Making of Emmy-nominated documentary 'The Trap'

In telling the story, Sen uses a visual narrative that is a first for Indian news documentaries. The film avoids, perhaps deliberately, fixating on the commonly used tropes of poverty and rope-trick charmers that are used to represent India. Instead, Sen’s eye presents Delhi, Pune, Hyderabad and other places in a realist tone.

Sen, whose debut feature film ‘Cat Sticks’ won a Grand Jury award at the 2019 Slamdance Film Festival, is elated about the Emmy nomination.

‘It is even more exciting that a full-length investigative documentary that has been made in India is available to the public for free viewing in multiple vernacular languages on YouTube,’ he said.

The secret filming shows how the loan apps outsourced the dirty work to ‘call centres’ in India that threatened to shame defaulting borrowers to their family and friends.

‘Call centres operate surreptitiously in urban cities, relocate frequently and can shut shop overnight if they feel any sort of threat,’ says Poonam Agarwal. ‘They were not easy to find and an insider, Rohan, who went undercover in call centres, helped us in locating them. Such call centres are mushrooming in both metros and tier 2-3 cities.’

The undercover team, Agarwal says, spent more than two months filming secretly at a call centre to expose how these crime syndicates operate based on three S's: Scam, Shame and Suicide.

Borrowers applied for the loans through downloaded third-party apps which take control of the borrowers’ phone. The company can then use its app to relay messages to everyone in the borrower’s phone book. They send morphed, nude or pornographic images as well as humiliating text messages to friends, colleagues and family members of the defaulting borrowers.

‘Investigative documentaries have a wider reach because of their visual impact. People prefer to watch rather than read. "The Trap" captured how call-centres humiliate and harass people. This has a greater impact than text pieces,’ says Agrawal.

Several celebrities had also endorsed the loan apps for a fee without checking into the credentials and operating practices of these financial products.

Leg-up for Indian media

A number of Indian documentary features have been nominated to the Academy Awards (or Oscars), especially ‘shorts’. Kartiki Gonsalves’ short documentary 'The Elephant Whisperers' won an Oscar in 2024 in the documentary short film category. Shaunak Sen’s 'All That Breathes' was nominated for the 2022 Academy Awards in the documentary feature category, which is a rarity. Awards and nominations only cover a fraction of the great documentary work that is made in India, but they do help provide greater reach.

News documentaries are different from features and feature shorts.
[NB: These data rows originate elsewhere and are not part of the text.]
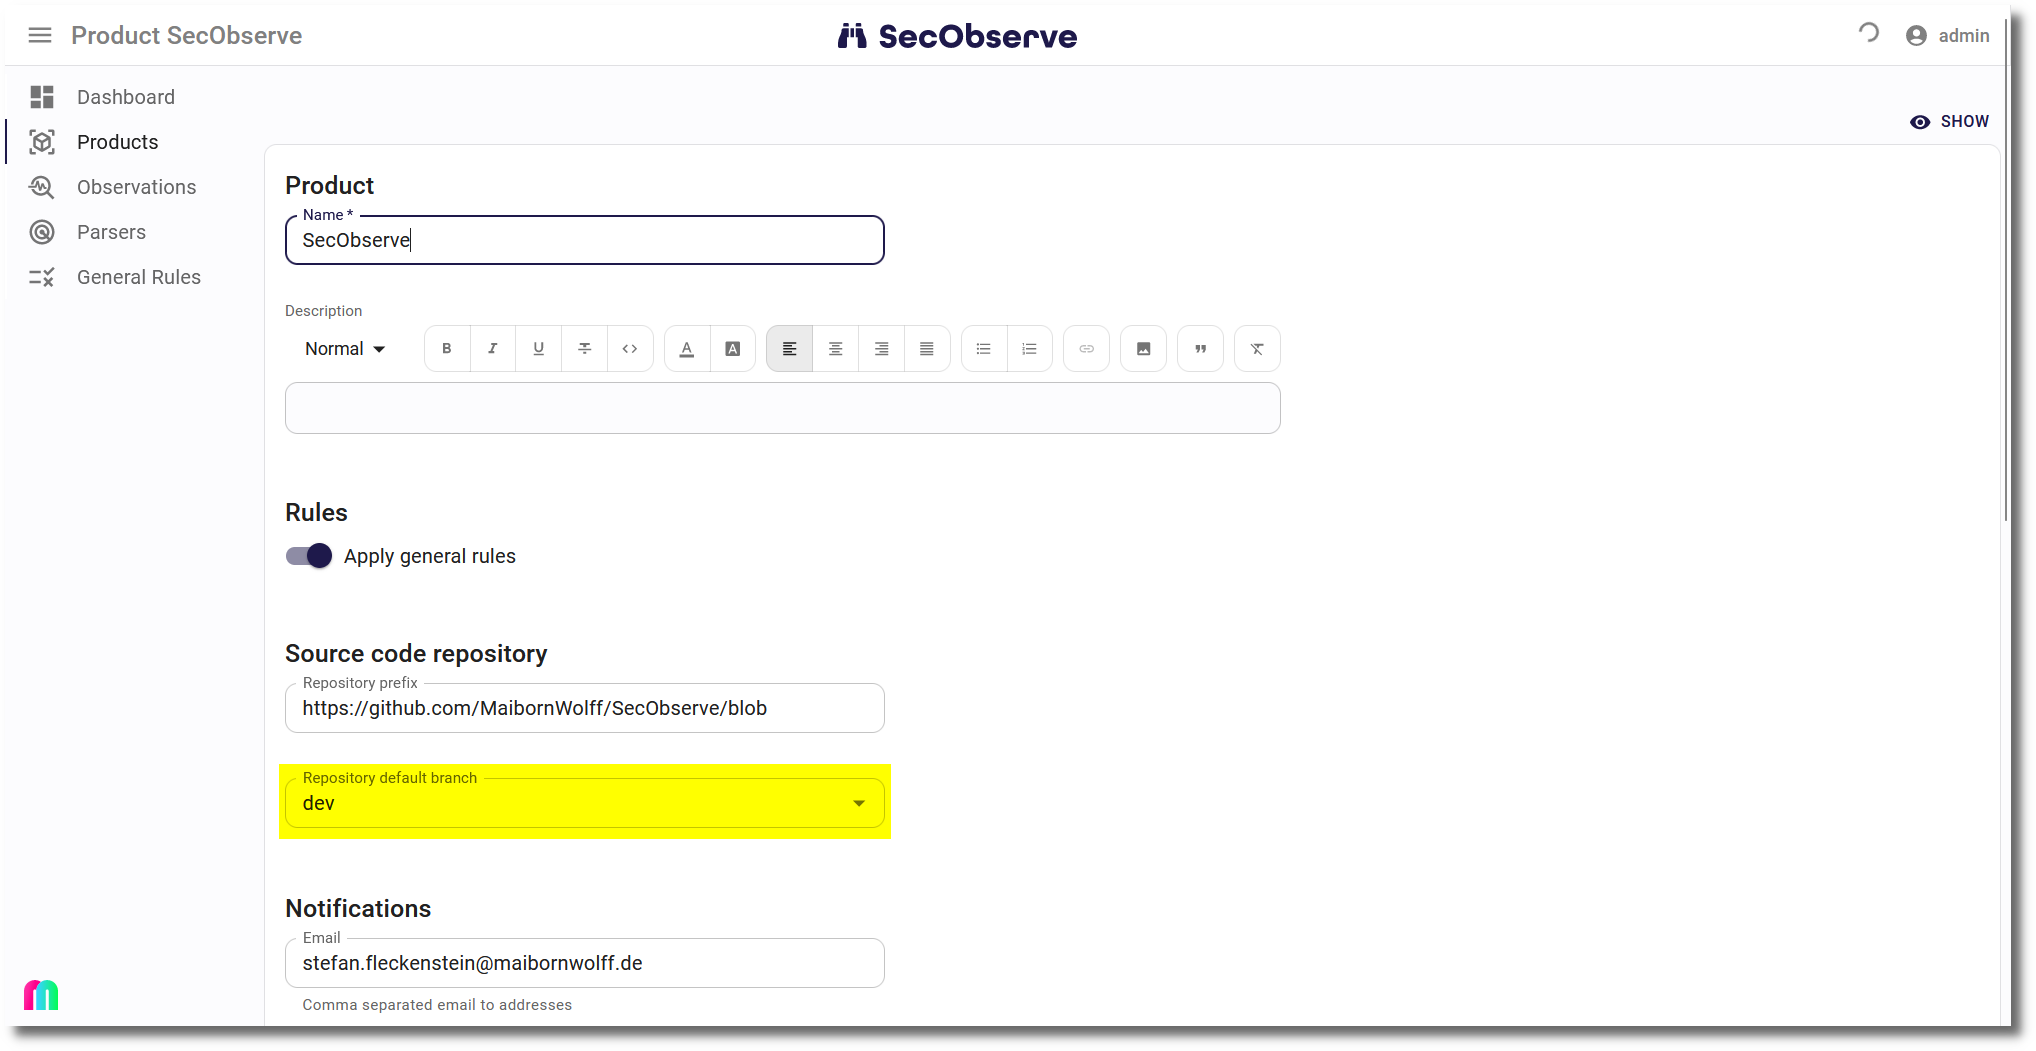Apply blockquote formatting
Screen dimensions: 2036x1051
pos(1200,349)
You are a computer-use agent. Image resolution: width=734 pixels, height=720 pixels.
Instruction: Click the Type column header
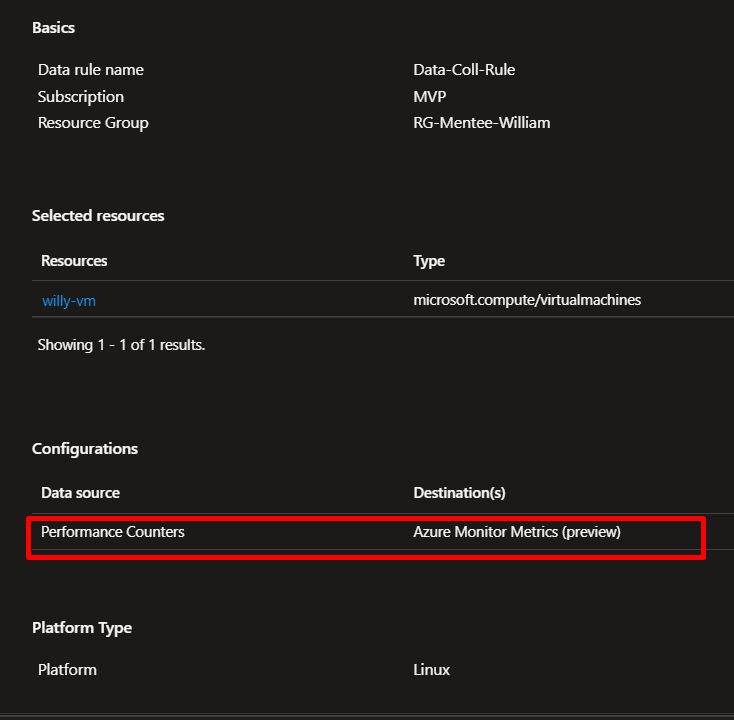429,261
It is an up and coming format in India that could work well for Indian journalism. Audiences are moving to OTT and social-media platforms for content and the relevance of television and newspapers is dwindling with slashed budgets.

The appetite for longform visual content is growing and traditional media houses are moving to making news documentaries. India Today and ABP have both made verticals for documentary production. (Network18, of which Moneycontrol is a part, competes with both media houses in some categories.)
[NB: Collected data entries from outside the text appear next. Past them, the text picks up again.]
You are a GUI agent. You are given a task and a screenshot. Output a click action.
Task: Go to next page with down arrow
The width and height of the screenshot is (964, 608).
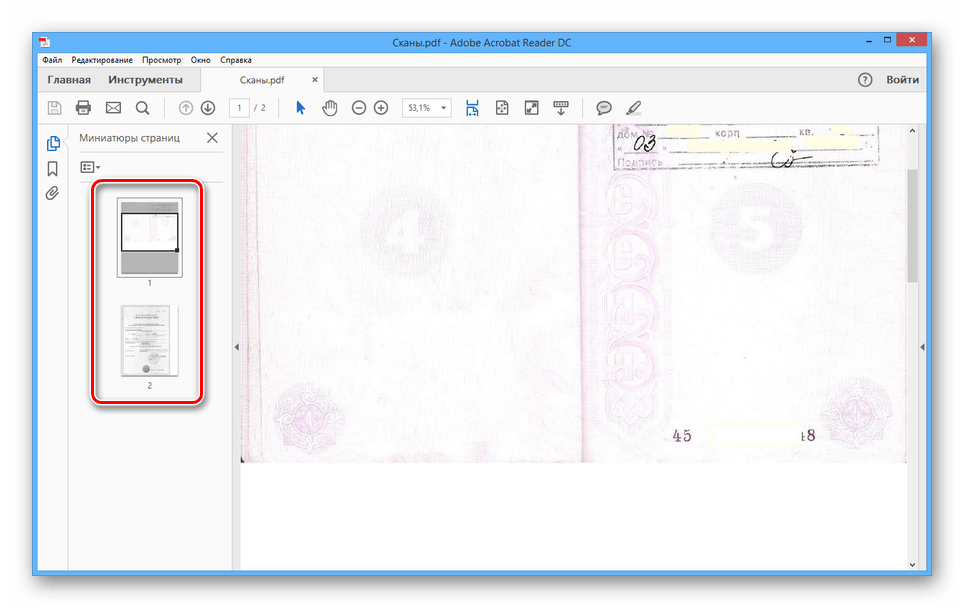(x=208, y=108)
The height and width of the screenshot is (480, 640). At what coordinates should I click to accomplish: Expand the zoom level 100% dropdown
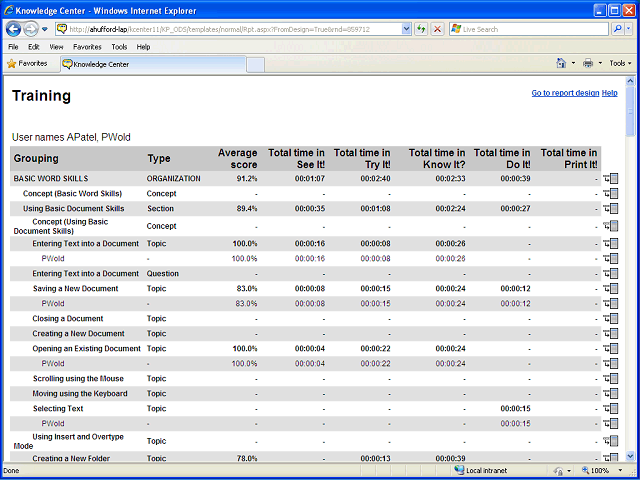point(621,470)
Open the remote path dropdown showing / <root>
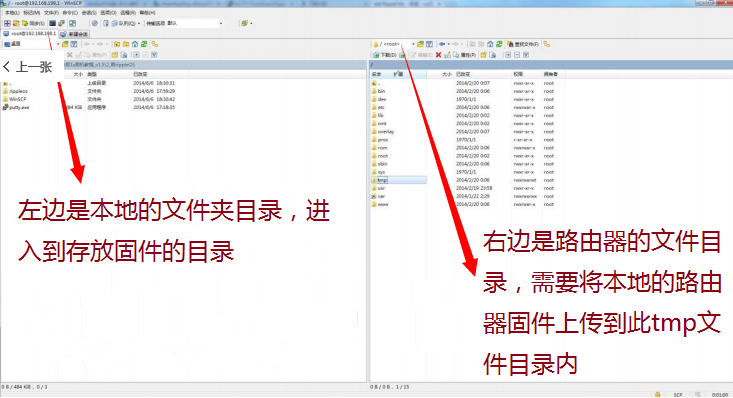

BBC World Service started its India Eye unit after some success with its ‘Africa Eye’. As yet, their focus seems to be on crime investigations where there is a huge gap in India. What works for The Trap is the great research that seems to have gone into the film. Such films require huge investments, but the reward is the huge viewership by Indian audiences, which are left wanting for investigative stories.

Moneycontrol is a part of the Network18 group. Network18 is controlled by Independent Media Trust, of which Reliance Industries is the sole beneficiary.

Ushinor Majumdar is an investigative reporter and author of two non-fiction books: India’s Secret War (Penguin India, 2023) and God of Sin (Penguin India, 2018). Views expressed are personal.